Extrait à lire.

—————

Paru aux éditions L'Harmattan
Suite à ta critique, je l'ai empruntée et j'ai hâte de la commencer! Merci encore!
RépondreSupprimerC'est passionnant tu verras j'aurais juste un reproche que je n'ai pas précisé dans le texte c'est qu'il ne soit fait aucune allusion au "Inglorious Basterds" de Tarantino qui malmène pas mal les règles établies mais qui casse aussi les grilles du lectures très fouillées du livre. Ca aurait pu être intéressant néanmoins en tant qu'ovni dans le genre.
RépondreSupprimerSalut Justin! Je viens de le finir! C'est très passionant et instructif, sauf que les premières parties (avec Bergson) m'ont semblé un peu trop lourdes. J'ai dévoré les sections sur les comédies sur la Résistance et la Shoah, et j'ai pu revoir "Train de vie" récemment! J'aurais aimé que le film prenne plus de films étrangers, surtout les comédies italiennes de l'âge d'or du cinéma italien, les films de Kusterica, et bien sûr le "Inglorious Bastards" de Tarantino, qui dynamite le genre et qui répond au "To be or not to be" de Lubitsch! J'adorerai un bouquin qui décortique la représentation de la Shoah dans la fiction télévisuelle et cinématographique, c'est un sujet d'étude cinématographique qui me tient beaucoup à coeur! Je te conseille le livre "Queer Images, Representation of Gays and Lesbians in American cinema" qui a été une révélation pour moi, qui adore le livre et le docu "The Celluloid Closet". T'as pu voir Plein Soleil? Je l'ai adoré en salles!
RépondreSupprimerC'est vrai que le début du livre très universitaire n'est pas évident avec toute les références, ça devient plus clair dès que l'on aborde concrètement les films. C'est vrai qu'un développement sur "La grande guerre" de Monicelli par exemple aurait été intéressant au niveau des films étrangers. Là ça reste surtout centré entre le cinéma français et US même si ça reste passionnant notamment la partie sur les comédie de la Résistance. A propos du To Be or not to be de Lubitsch ça ressort en salle cette semaine sur Paris histoire de rester dans l'ambiance ! Sinon toujours pas (re)vu Plein Soleil, j'ai intérêt à me dépêcher il ne reste plus beaucoup de salle qui le jouent...
RépondreSupprimerMerci du rappel pour "To be or not to be", je reviens à Paris dans 2 semaines et je compte voir aussi "Jour de Fête" de Tati en salles! J'ai vu Plein Soleil au Nouveau Latina, je suis sûre qu'il doit encore y être!

—————

(Données enregistrées)
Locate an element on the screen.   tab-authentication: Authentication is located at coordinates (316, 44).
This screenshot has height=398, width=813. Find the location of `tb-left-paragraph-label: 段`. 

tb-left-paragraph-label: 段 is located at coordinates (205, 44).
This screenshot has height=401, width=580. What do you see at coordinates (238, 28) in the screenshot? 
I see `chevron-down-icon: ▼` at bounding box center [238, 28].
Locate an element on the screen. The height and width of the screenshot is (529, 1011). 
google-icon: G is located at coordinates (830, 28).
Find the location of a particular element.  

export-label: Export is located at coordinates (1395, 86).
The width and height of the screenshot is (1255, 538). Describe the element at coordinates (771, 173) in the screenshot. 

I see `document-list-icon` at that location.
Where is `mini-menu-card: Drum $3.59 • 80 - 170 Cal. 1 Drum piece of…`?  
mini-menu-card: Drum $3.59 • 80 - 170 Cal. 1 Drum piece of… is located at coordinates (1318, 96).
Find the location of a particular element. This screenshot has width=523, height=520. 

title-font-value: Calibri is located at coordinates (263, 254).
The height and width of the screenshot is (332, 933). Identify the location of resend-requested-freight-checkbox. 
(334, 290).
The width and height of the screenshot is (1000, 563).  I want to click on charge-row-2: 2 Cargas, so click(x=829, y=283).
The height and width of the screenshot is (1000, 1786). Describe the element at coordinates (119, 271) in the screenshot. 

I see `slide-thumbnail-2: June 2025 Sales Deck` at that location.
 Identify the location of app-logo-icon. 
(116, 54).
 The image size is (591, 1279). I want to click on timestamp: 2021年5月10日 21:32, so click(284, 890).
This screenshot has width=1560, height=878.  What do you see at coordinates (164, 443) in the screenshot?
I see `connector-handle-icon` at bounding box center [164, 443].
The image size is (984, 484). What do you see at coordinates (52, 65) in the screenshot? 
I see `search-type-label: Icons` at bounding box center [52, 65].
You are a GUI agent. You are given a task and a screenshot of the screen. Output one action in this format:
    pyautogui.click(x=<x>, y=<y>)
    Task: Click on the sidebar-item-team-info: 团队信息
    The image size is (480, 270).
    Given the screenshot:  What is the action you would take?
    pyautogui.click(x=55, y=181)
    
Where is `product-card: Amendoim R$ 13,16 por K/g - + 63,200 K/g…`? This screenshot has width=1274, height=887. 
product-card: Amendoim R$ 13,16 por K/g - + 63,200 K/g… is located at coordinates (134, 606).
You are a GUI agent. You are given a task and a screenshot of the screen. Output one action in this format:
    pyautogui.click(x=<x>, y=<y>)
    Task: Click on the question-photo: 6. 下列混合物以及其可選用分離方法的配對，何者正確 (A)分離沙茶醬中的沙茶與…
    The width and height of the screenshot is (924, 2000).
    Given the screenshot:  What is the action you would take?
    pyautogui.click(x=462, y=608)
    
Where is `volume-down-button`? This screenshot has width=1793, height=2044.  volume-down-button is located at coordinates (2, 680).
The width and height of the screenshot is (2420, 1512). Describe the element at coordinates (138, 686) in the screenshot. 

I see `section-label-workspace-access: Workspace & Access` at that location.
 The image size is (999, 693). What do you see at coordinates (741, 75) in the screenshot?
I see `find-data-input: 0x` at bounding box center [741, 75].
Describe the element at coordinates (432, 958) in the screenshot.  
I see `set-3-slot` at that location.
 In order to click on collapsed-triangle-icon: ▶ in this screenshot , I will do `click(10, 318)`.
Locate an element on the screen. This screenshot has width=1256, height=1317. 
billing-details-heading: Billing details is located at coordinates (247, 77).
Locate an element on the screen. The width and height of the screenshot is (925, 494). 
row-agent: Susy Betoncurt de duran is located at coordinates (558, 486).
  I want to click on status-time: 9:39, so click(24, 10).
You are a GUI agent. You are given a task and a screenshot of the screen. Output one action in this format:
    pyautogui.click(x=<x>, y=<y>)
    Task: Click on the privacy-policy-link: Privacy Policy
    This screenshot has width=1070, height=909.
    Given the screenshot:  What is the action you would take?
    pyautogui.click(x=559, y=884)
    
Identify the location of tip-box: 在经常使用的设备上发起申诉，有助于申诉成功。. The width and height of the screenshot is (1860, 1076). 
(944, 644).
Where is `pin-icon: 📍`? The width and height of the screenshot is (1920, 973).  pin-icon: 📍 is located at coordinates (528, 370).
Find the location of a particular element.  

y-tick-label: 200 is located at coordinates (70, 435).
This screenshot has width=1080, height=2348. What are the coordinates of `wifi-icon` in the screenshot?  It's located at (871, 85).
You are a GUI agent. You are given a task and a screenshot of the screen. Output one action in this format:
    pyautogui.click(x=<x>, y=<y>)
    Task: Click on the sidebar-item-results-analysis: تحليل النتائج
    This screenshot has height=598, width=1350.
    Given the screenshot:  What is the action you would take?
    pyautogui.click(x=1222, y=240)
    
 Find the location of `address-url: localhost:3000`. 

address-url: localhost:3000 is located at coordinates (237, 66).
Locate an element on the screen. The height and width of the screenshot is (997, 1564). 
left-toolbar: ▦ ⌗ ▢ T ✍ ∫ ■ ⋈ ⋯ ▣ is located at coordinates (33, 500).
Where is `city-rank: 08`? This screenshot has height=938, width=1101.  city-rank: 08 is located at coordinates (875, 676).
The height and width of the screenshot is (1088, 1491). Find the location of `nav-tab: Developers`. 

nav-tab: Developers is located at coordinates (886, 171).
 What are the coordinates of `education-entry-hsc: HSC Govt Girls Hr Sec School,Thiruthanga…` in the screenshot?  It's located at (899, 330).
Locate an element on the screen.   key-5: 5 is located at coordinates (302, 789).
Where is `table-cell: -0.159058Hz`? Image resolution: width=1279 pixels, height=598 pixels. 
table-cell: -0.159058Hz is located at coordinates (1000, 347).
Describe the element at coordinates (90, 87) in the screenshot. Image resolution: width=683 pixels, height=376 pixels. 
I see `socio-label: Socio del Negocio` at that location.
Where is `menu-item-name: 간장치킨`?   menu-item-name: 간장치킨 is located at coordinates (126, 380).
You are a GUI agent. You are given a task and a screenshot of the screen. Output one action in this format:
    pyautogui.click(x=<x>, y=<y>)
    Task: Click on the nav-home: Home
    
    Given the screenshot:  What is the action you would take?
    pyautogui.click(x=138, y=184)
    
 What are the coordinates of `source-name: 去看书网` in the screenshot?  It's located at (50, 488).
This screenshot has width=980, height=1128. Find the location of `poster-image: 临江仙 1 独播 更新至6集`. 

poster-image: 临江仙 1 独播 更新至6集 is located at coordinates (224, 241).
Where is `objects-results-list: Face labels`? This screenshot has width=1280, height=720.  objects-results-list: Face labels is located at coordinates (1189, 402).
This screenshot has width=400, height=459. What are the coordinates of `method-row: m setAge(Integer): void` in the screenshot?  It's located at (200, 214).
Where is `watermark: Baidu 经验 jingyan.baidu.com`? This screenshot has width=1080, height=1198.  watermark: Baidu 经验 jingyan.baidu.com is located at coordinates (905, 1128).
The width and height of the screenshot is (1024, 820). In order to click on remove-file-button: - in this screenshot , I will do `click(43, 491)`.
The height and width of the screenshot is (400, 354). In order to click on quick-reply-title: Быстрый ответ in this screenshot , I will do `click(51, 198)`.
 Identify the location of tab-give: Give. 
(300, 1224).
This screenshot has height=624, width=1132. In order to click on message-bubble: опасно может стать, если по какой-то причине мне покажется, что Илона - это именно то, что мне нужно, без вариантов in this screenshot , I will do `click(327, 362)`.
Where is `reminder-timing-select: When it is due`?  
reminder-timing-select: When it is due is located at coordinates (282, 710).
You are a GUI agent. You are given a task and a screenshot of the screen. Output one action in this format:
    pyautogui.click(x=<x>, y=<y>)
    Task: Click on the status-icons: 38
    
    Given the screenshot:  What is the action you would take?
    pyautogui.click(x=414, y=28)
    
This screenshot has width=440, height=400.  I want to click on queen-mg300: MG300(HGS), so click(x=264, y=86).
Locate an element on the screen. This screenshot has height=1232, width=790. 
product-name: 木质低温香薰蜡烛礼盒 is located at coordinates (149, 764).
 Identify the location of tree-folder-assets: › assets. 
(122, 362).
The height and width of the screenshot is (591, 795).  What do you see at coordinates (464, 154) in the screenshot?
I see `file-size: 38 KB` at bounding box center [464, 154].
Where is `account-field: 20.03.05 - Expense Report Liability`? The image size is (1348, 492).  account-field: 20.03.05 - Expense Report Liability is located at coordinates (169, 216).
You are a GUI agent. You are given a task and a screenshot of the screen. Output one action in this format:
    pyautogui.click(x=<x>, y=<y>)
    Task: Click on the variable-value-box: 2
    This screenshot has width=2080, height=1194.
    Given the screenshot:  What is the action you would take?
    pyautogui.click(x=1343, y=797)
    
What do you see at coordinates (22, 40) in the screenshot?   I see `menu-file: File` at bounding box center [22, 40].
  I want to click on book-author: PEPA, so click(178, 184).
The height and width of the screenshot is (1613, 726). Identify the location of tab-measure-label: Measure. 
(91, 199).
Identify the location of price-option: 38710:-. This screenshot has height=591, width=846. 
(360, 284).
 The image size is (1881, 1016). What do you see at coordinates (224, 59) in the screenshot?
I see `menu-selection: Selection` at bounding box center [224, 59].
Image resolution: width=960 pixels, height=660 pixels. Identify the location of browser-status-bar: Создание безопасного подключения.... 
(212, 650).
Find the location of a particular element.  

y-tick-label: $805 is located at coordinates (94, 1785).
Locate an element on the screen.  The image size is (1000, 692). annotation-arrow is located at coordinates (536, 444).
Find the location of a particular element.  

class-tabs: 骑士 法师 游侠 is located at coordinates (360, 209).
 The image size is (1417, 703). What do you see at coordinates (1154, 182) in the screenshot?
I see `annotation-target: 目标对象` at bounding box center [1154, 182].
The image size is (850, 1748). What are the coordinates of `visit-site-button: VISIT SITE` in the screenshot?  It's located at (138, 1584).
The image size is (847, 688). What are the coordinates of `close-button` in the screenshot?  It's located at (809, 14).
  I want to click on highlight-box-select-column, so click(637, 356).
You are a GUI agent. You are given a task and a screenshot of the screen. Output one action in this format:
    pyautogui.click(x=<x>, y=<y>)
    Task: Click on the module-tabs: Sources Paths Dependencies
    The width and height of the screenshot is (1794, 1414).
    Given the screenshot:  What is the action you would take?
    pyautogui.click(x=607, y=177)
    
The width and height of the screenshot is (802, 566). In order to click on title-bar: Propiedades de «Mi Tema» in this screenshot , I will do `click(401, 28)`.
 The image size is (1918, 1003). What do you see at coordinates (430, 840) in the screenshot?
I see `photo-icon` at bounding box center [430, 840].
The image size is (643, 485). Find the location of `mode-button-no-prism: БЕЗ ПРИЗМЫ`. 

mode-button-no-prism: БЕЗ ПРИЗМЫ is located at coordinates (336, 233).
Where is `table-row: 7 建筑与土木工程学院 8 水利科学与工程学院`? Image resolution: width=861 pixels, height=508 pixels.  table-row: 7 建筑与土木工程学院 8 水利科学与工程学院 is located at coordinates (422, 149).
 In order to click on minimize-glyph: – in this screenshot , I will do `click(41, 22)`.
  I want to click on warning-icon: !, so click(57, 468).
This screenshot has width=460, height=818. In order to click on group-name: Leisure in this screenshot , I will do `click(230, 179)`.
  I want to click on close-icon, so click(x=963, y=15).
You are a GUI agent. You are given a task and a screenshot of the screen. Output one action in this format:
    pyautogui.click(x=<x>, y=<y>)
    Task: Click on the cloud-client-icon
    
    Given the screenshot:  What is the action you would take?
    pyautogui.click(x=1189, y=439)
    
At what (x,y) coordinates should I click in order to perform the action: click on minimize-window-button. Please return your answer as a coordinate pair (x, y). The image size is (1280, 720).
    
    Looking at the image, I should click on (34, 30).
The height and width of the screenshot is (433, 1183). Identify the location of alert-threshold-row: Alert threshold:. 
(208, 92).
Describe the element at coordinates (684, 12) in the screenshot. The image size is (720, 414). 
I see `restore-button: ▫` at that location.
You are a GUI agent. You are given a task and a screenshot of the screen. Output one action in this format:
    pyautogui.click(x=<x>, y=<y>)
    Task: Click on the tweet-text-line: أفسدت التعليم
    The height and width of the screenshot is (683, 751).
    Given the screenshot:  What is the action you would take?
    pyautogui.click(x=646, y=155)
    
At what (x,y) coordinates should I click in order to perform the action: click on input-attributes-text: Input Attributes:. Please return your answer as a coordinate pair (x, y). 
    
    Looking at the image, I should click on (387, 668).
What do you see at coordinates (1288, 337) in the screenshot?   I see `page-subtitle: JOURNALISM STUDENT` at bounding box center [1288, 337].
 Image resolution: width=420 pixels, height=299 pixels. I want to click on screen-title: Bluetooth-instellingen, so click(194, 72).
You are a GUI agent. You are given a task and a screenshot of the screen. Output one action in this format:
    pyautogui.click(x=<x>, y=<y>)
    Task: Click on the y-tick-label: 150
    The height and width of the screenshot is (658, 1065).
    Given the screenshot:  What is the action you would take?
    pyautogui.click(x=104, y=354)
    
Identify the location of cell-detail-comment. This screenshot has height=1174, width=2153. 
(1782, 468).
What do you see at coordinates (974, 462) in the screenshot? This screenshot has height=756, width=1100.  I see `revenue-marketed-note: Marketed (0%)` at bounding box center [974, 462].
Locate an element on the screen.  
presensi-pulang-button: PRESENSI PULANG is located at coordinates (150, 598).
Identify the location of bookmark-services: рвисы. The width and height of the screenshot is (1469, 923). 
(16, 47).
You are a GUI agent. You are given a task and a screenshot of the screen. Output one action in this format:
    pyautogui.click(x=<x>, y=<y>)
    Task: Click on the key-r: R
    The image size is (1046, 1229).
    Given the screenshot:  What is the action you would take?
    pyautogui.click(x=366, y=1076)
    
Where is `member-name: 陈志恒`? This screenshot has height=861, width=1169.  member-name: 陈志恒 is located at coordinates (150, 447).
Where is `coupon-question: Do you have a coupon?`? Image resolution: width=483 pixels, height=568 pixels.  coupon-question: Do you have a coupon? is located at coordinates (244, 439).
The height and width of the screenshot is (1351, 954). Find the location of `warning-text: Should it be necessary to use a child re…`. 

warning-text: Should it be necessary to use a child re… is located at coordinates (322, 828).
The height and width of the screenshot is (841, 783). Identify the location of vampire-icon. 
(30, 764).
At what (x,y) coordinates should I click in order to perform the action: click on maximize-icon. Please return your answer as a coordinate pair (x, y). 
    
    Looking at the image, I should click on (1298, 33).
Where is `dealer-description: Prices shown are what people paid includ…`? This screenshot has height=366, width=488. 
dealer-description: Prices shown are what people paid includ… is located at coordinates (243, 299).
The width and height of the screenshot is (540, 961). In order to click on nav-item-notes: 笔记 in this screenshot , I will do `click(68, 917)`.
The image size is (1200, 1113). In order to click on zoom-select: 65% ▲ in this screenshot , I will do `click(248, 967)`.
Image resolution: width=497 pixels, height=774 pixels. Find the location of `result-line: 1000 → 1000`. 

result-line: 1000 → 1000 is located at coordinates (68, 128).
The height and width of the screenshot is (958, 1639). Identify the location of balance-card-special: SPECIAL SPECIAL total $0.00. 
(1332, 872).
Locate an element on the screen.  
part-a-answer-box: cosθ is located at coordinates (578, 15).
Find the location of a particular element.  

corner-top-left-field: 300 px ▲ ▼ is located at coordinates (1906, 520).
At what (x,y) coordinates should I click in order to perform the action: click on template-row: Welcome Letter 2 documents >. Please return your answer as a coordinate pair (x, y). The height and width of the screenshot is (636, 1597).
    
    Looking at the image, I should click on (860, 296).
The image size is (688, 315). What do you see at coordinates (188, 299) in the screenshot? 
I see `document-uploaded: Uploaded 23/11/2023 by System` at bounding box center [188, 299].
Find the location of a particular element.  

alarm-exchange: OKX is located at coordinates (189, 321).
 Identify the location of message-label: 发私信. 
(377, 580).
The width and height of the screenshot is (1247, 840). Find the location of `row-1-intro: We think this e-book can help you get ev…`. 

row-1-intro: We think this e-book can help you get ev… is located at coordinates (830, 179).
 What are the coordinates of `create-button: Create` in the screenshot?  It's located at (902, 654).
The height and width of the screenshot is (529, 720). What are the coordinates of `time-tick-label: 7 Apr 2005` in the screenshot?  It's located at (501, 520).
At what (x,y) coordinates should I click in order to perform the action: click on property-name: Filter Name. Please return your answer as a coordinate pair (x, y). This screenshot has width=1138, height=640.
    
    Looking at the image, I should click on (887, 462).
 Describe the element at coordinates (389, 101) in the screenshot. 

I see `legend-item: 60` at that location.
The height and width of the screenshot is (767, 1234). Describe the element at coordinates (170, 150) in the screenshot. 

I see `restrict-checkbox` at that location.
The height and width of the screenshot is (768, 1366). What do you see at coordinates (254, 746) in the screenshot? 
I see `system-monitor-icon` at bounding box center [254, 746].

—————

Série d'exercices.
1: D'après l'extrait, dans quelle salle Plein Soleil a-t-il été vu ?
2: Mettez à jour l'extrait sur tout le passage allant de "Paru aux éditions" jusqu'à "dans le genre.", en remplaçant "Tarantino" par "Quentin Tarantino".

Corrigés.
1: Au Nouveau Latina.

2:
Paru aux éditions L'Harmattan
Suite à ta critique, je l'ai empruntée et j'ai hâte de la commencer! Merci encore!
RépondreSupprimerC'est passionnant tu verras j'aurais juste un reproche que je n'ai pas précisé dans le texte c'est qu'il ne soit fait aucune allusion au "Inglorious Basterds" de Quentin Tarantino qui malmène pas mal les règles établies mais qui casse aussi les grilles du lectures très fouillées du livre. Ca aurait pu être intéressant néanmoins en tant qu'ovni dans le genre.